**What to do**
Extend the article below on PwC's research into post-pandemic workplace culture in Canada, starting right after its final sentence.

**Excerpt provided**
====================

How employers can improve post-pandemic workplaces

New PwC research shows big divides between how employees and their leaders see company culture.

Canadian employers are still exploring what the future of work will look like as the country transitions out of the pandemic and toward recovery – and the impacts that a year and a half of remote work has had on workplace culture are becoming clearer, at least according to new research from PwC.

The firm, which just recently completed its Global Culture Survey, has released its outlook on the Canadian employment landscape. Among its findings: the extensive lockdown restrictions experienced in Canada – which were among the most severe in the world – have had a major impact on Canadian workplace cultures.

When asked about how their organization has helped people adapt to change – such as the transition to work from home at the onset of the pandemic – only 61% of Canadian respondents said their workplace culture enables those shifts.

That figure is “quite a bit lower” even than in the U.S., where 67% of respondents said something similar, according to Jean McClellan, national consulting people and organization leader at PwC Canada.

“You’re seeing that there are still quite a lot of people who are saying the culture of their workplace makes it hard to do this,” she adds. As a result, employees are finding it harder to collaborate and connect with their colleagues, and “people being challenged in this way doesn’t bode well.”

Also noteworthy in Canada is the “growing divide between senior leaders and their employees on workplace culture,” says McClellan. While 63% of senior leaders said they believe their culture is distinct and sets them apart from competitors, only 41% of employees agreed.

====================

**Supplied data**
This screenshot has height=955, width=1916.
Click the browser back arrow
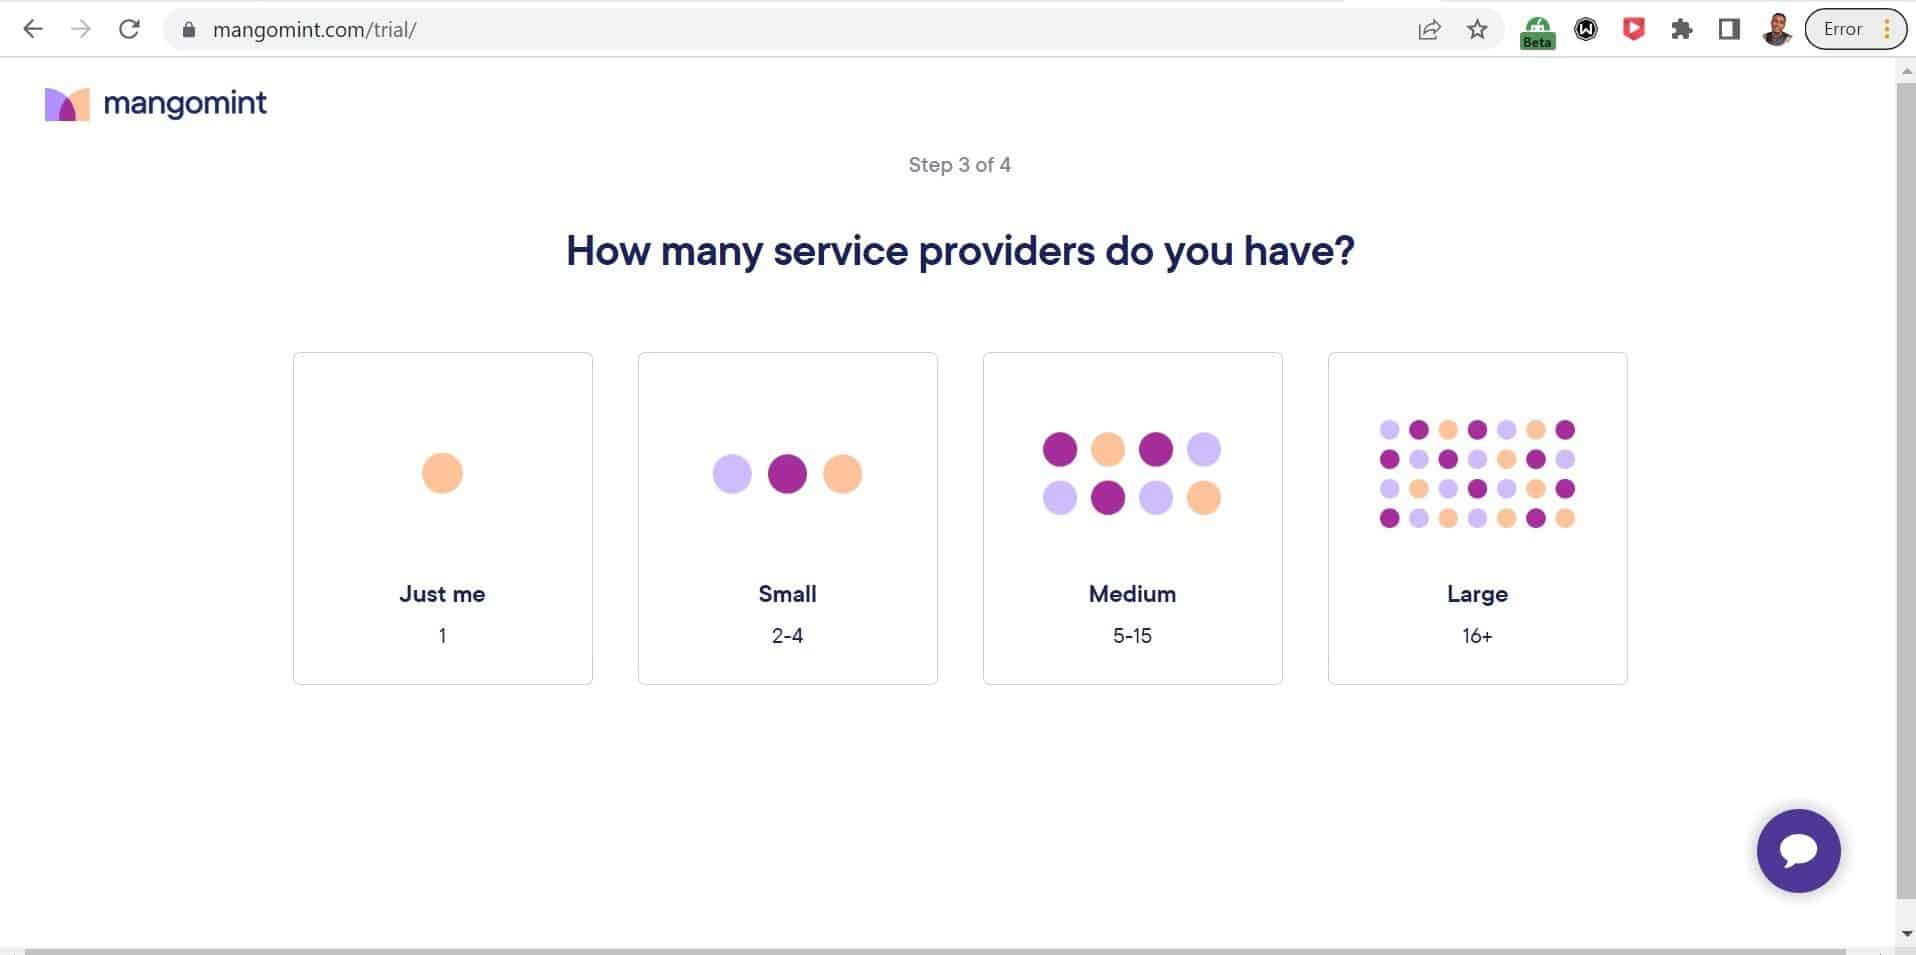click(x=33, y=29)
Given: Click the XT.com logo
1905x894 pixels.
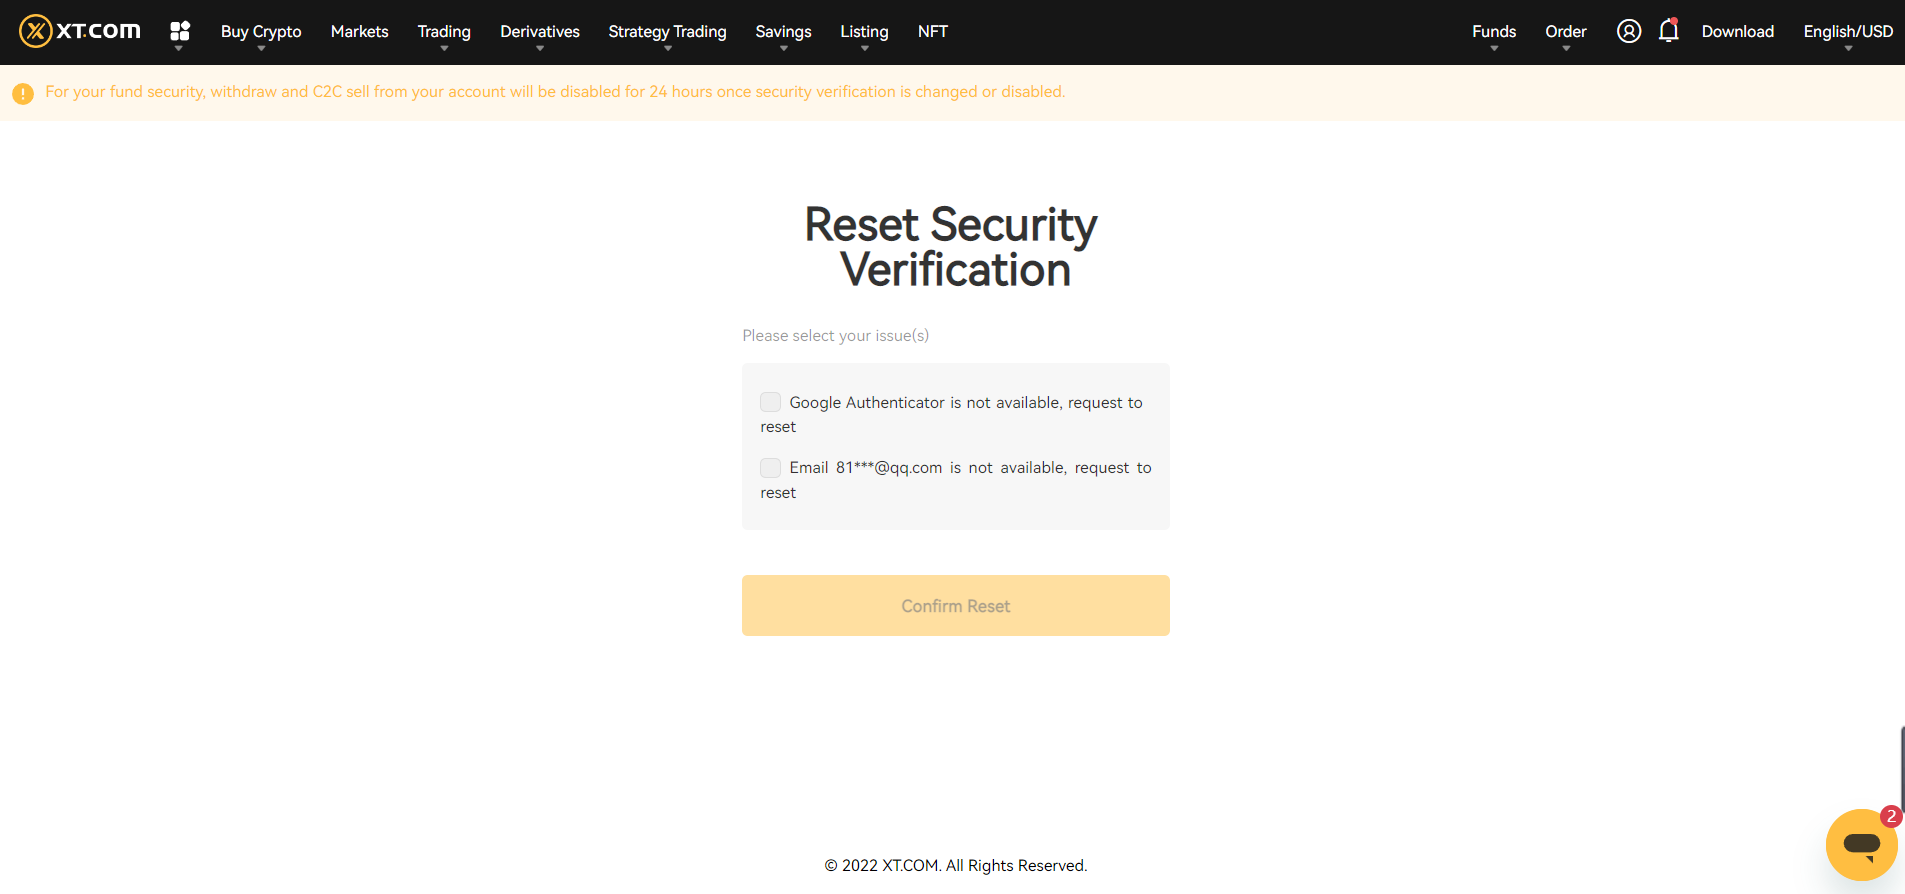Looking at the screenshot, I should click(80, 31).
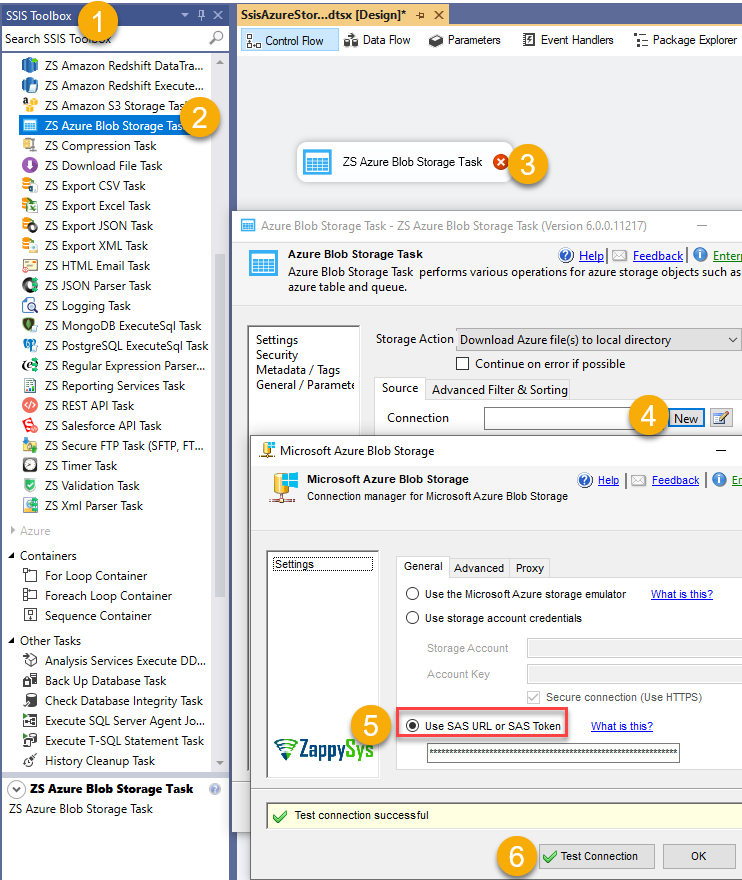The height and width of the screenshot is (880, 742).
Task: Select Use SAS URL or SAS Token
Action: [x=411, y=725]
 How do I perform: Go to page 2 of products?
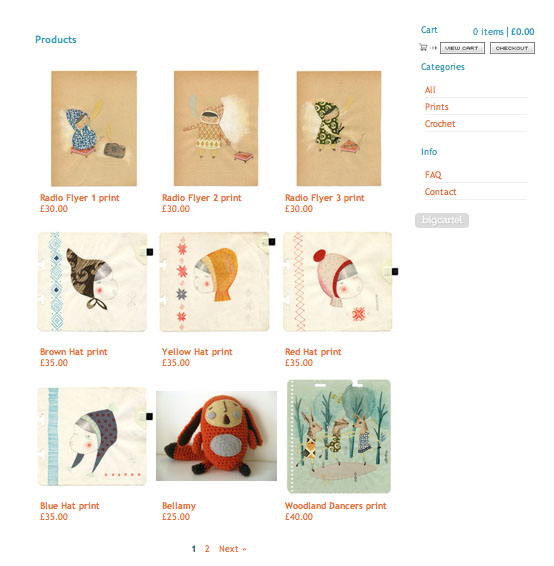pos(207,549)
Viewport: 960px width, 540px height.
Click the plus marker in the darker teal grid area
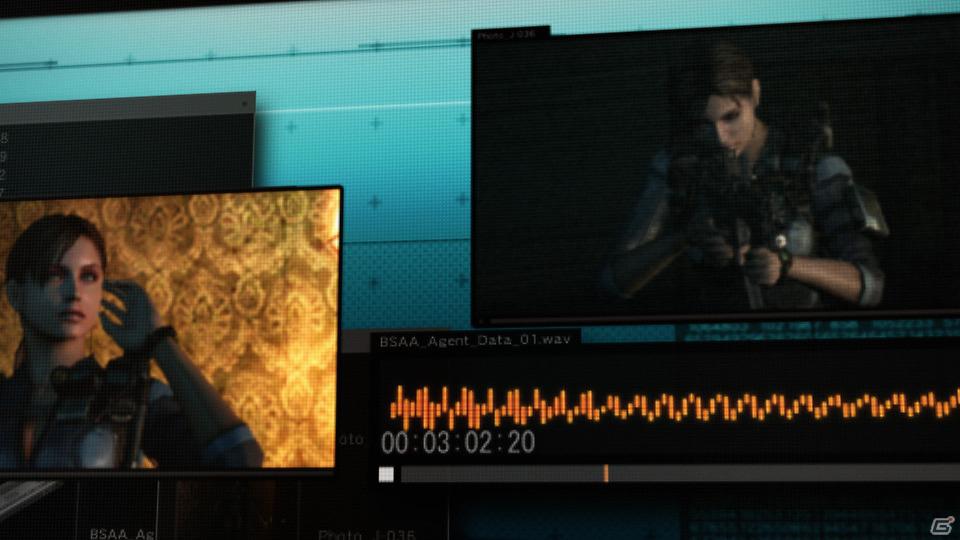(373, 283)
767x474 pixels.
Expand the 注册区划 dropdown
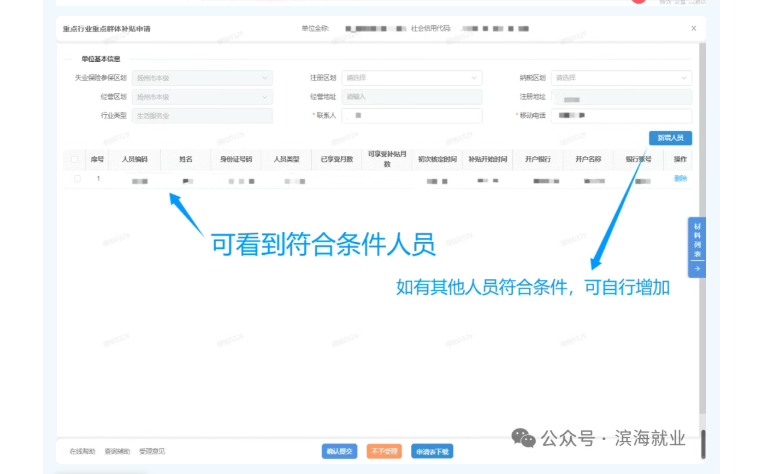coord(412,78)
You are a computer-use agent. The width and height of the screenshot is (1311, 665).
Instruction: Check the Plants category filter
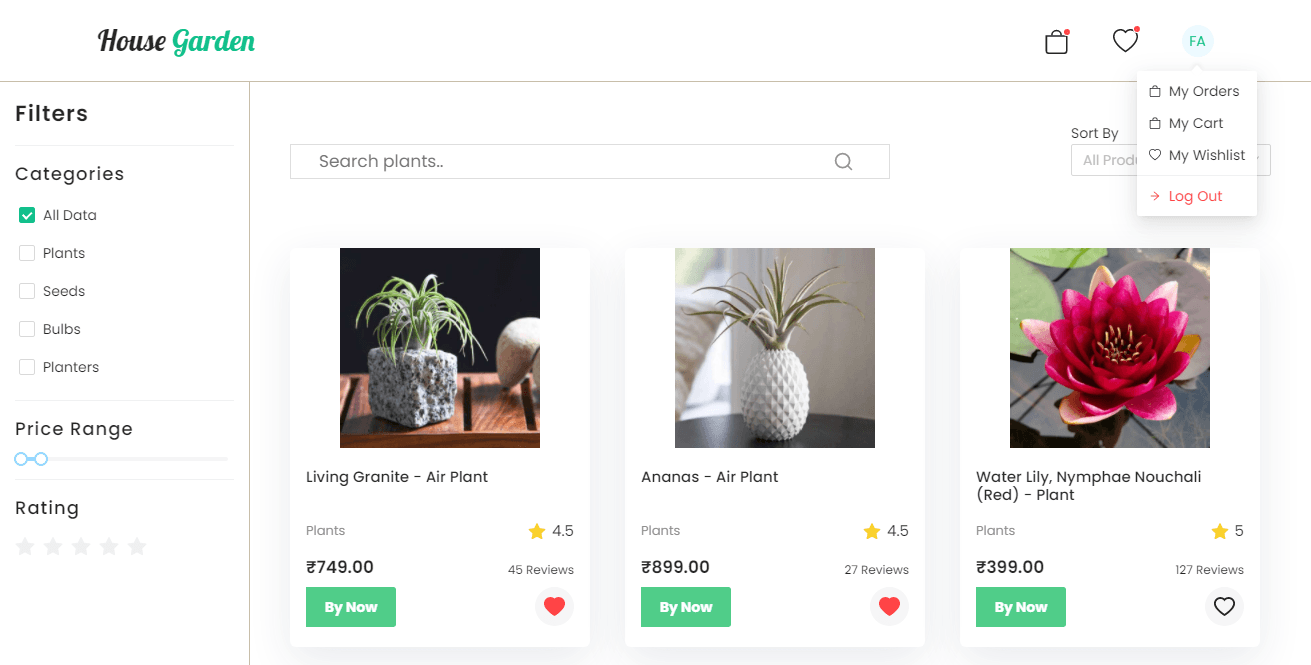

====================

**Reply**
“That disconnection on culture really creates a cause for concern and the need for pause,” she says. “Are employees losing trust in their organizations? Do organizations need to refocus and understand what has happened to their culture through the pandemic? This is a really good time for leaders to lean in on this conversation.”

Another space where Canadian leaders need to take on a more active role is in role modeling the behaviours and values of their organization. Only 58% of Canadians agree that their senior leaders set the tone from the top, and only 56% of Canadians say their leaders consistently reflect the purpose, values and culture of their organization.

“If you’re a senior leader, you really have to make sure you’re modeling the behaviours that you think your culture is exuding,” she says. “There are some concerning things here, but there is also a wonderful opportunity for companies to invest in their culture and understand where there are gaps.”

But how can leaders better connect with their employees and strengthen their workplace culture? McClellan has some suggestions, including “being clear and articulate about the culture you want, knowing the culture you have and steadying it, and mapping out the behaviours in that culture that you have already or want to build.”

In addition, “setting the tone as a leader and role modeling the behaviours you expect is really important,” she says.

Another key is finding ways to “engage with your team on a daily basis” and “remove barriers for or coach them.”

“A lot of times, you’ll go into workplaces where the vibe is that people report up to their senior leader. The switch really has to be flipped to where that leader is now helping and enabling them, coaching them, and removing barriers,” explains McClellan. “They can’t get that as much from their peers [in a remote work environment] because they’re more closed off.”

Also key will be finding the right balance in the shift to a hybrid working model, which she says is becoming “very pervasive” with more than three quarters of the Canadian population wanting to work on a more flexible basis, and nearly two thirds of employers working to deliver on that.

“As we get more stability through the pandemic, vaccination rates rise and we’re able to move around the country more than we have in the past 18 months, we should really think about when there’s benefits to working in person,” says McClellan. “There are all sorts of benefits to working remotely, but we shouldn’t forget about the benefits of connection. Using both at the right times can be very valuable.”